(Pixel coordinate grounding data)

BEGIN

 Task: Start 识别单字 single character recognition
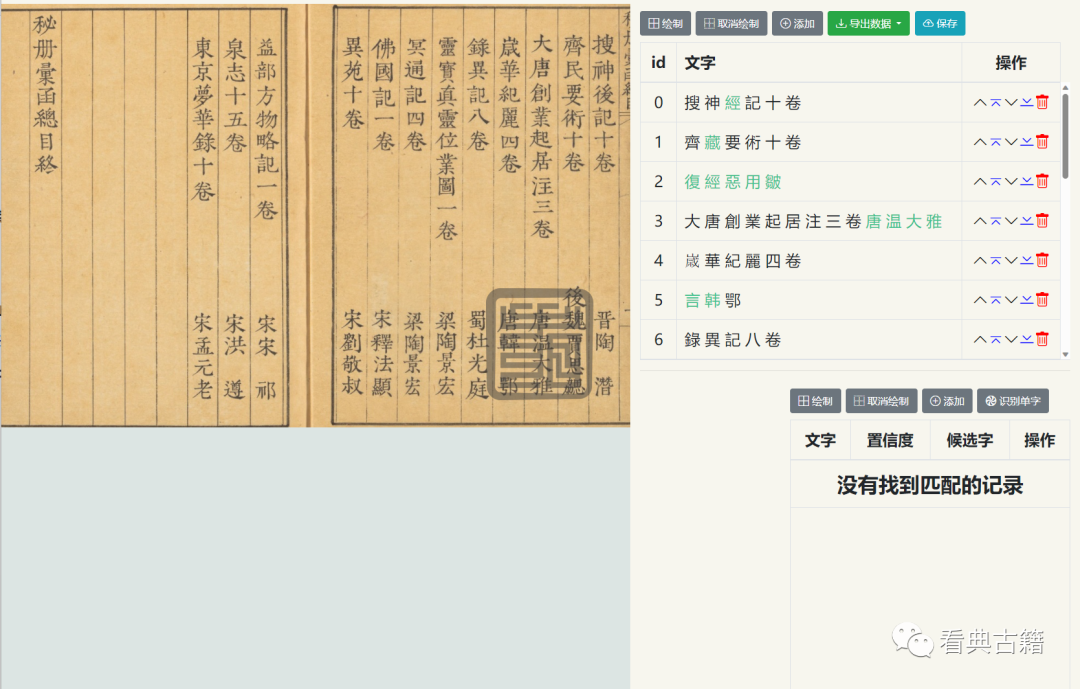pyautogui.click(x=1013, y=401)
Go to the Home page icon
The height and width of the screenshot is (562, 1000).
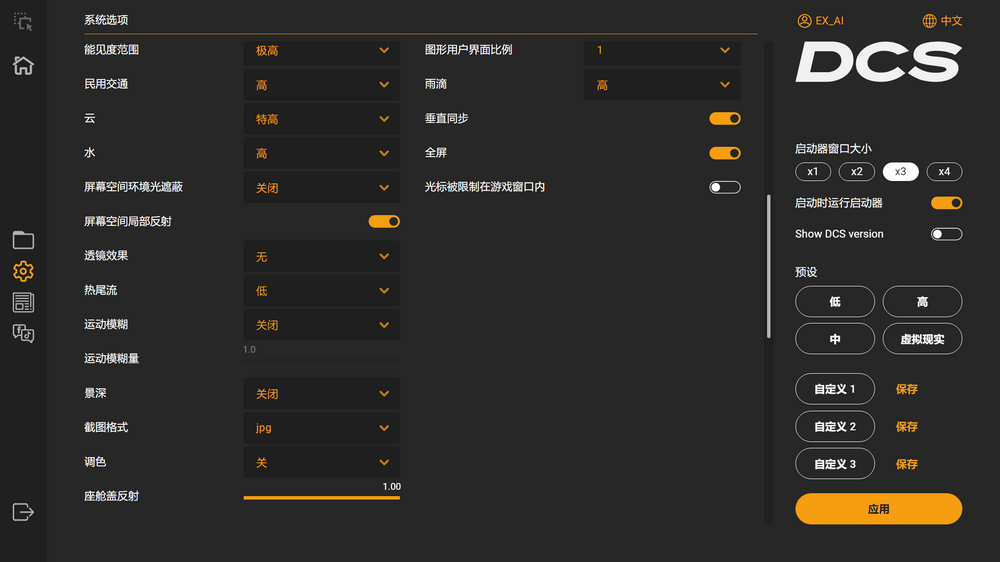tap(23, 66)
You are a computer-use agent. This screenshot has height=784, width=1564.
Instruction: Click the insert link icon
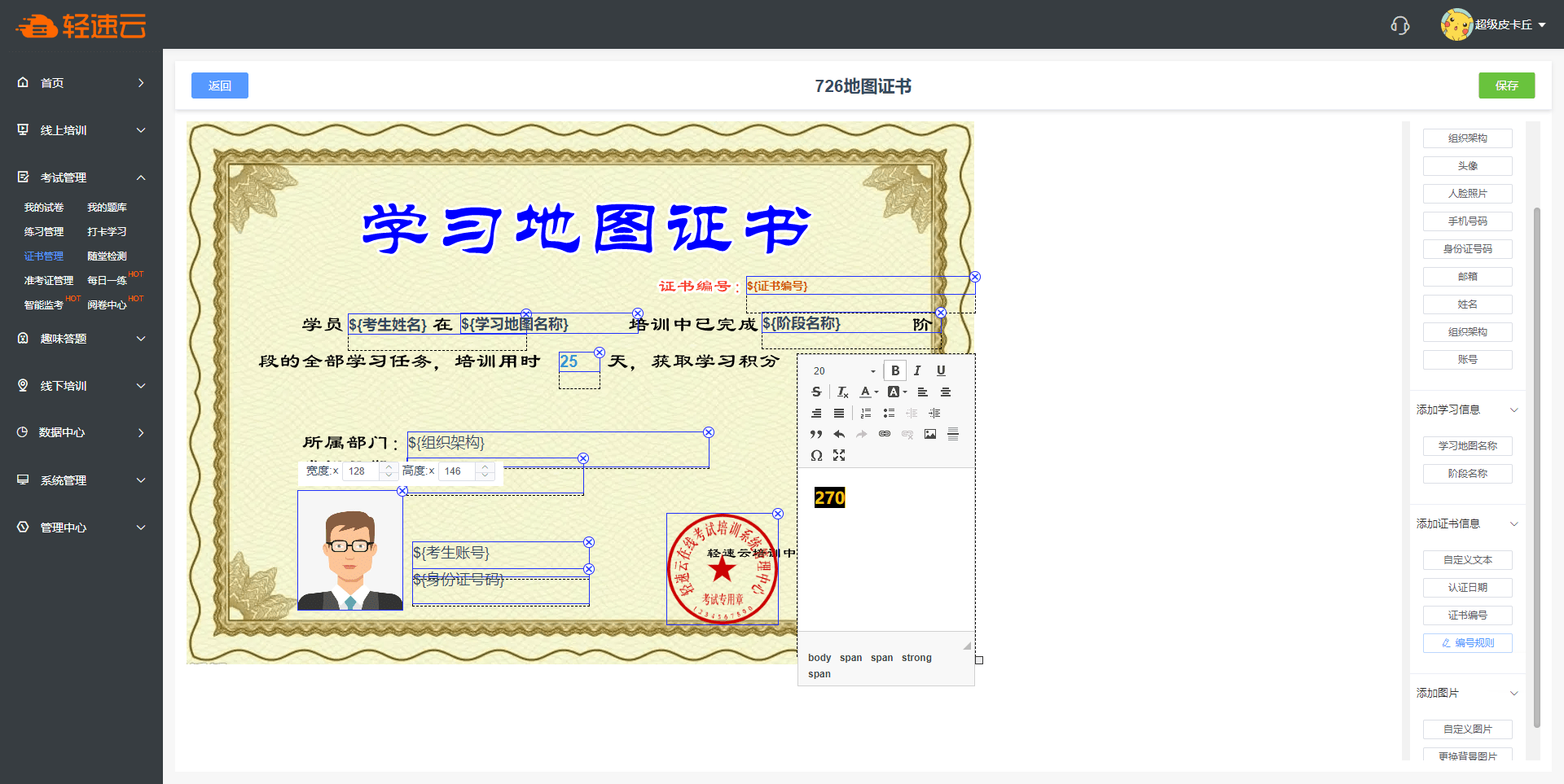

END

TASK DETAILS: Set out, exactly as given, the line that contains "The height and" along with each line after it through the end of the records above; omit the pictures.

OUTPUT:
The height and width of the screenshot is (562, 1000).
tap(23, 66)
You are a computer-use agent. This screenshot has height=784, width=1564.
Instruction: Click the insert link icon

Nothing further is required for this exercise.